Regina Teplitsky, left, and Joy Lazo sing the Canadian anthem together prior to a screening of the documentary Rescue in the Philippines at the Asper Jewish Community Campus in Winnipeg on November 9. (Chris Glover/CBC)

How the refugee issue united two communities
By Ted Alcuitas

While Canada continues to debate the Syrian refugee crisis, 10,000 of whom is set to arrive by the end of this year followed by another 15,000 next March, it is fitting that we tell the story of how the Philippines accepted refugees fleeing Nazi Germany during WW2.

Winnipeg’s Jewish and Filipino communities came together in an emotional gathering November 9 as they learned about how the Philippines came to the aid of Jewish refugees during the Second World War.

Local cultural groups hosted a screening of Rescue in the Philippines, a documentary that chronicled the largely unknown wartime connection between the two ethnic groups.
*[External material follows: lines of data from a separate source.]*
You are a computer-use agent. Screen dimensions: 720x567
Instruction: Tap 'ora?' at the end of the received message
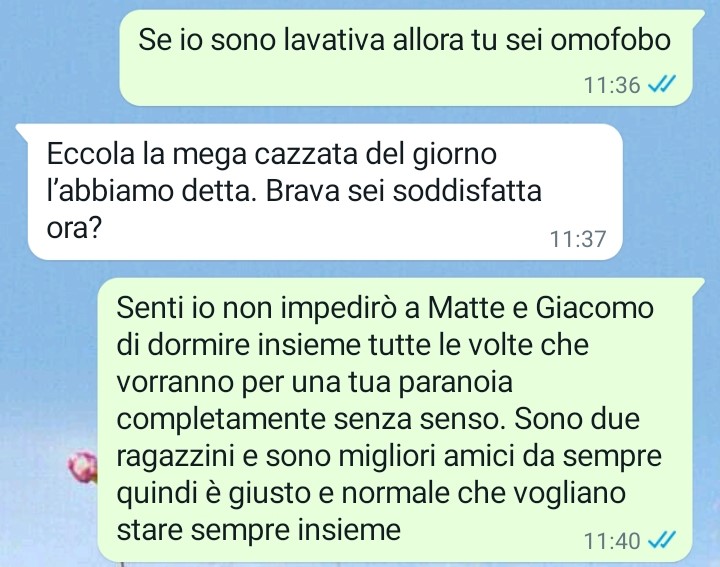tap(74, 228)
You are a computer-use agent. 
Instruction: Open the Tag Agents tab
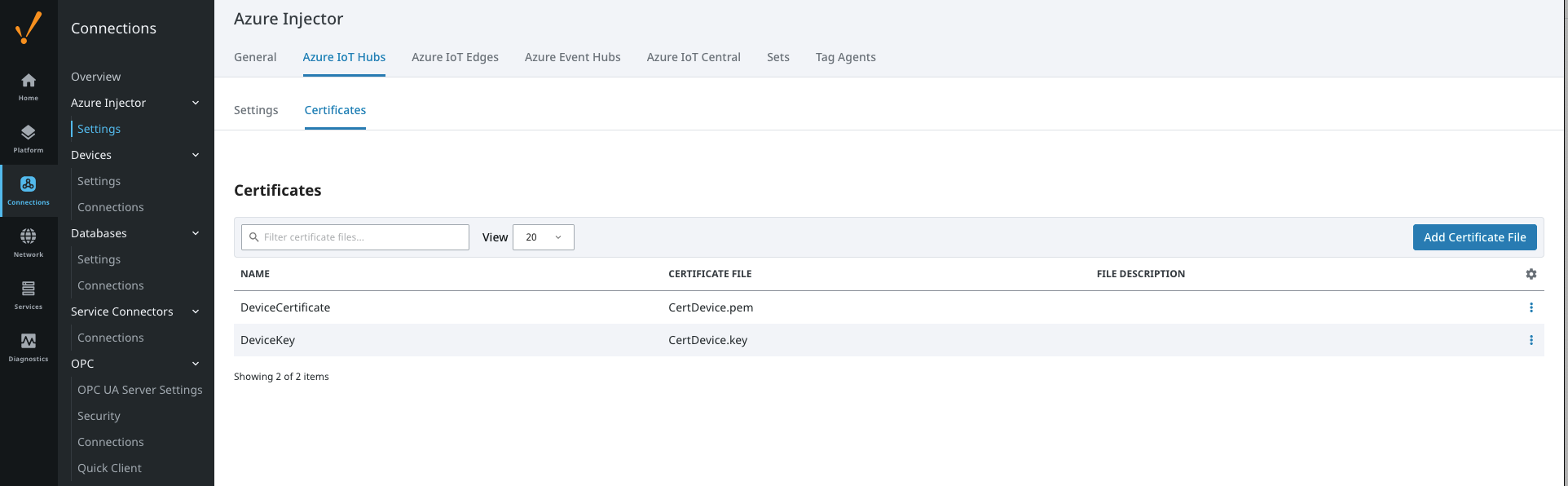click(x=845, y=57)
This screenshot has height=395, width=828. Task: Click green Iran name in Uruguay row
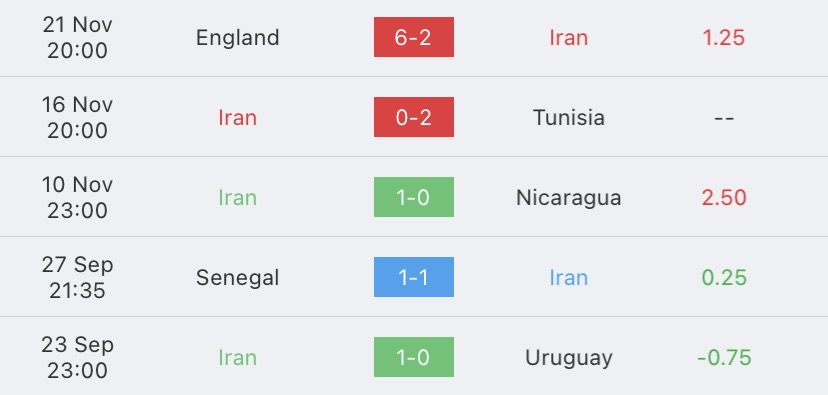[x=238, y=358]
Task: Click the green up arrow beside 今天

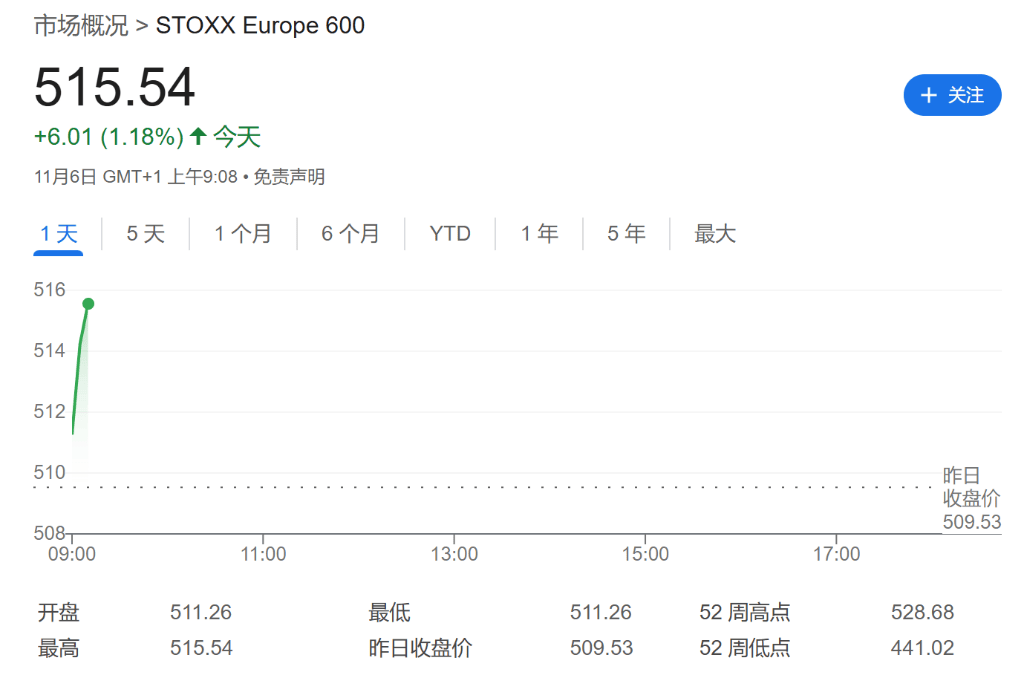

While Most people have heard of the heroic efforts of Oskar Schindler in the Steven Spielberg film Schindler’s List, few know of the story of Manuel Quezon, the Philippine Commonwealth President, and how, in 1939, he helped 1,300 German Jews escape probable extermination in the Holocaust by providing them with visas and safe harbour in the Philippines.

At a time when hardly any country offered to help, and when Canada was saying “none is too many,” the Philippines opened its doors.

The screening took place at the Asper Jewish Community Campus and began with the Israeli and Filipino national anthems being sung by two separate singers, before both singers sang the Canadian anthem together.

“To see the two anthems being sung side-by-side, and to know that there was this link between us … I had never known about this other link,” Chana Thau whose father was a Holocaust survivor, told CBC.

Rescue in the Philippines reveals that while many countries turned away Jewish refugees as they tried to flee the Nazi regime, about 1,200 refugees were allowed into the Philippines.

A plaque unveiled after the documentary screening commemorates the connection, but Tito Alejandria, who attended the ceremony with his wife, said he believes that link will become even stronger now.

“Very proud that I am Filipino,” he said.

This month marks 77 years since the Nazis in Germany nearly killed 100 Jews and arrested many others, as well as destroyed synagogues and vandalized Jewish homes, schools and businesses, as part of Kristallnacht, often referred to as the “Night of Broken Glass.”

The Frieder Brothers of Cincinnati supported and gave employment in their Manila cigar enterprises to these immigrants. This rare piece of humane W.W.II history has not been told before. Now it is documented by the Frieder granddaughters in the ‘must see’ production of ‘Rescue in the Philippines.’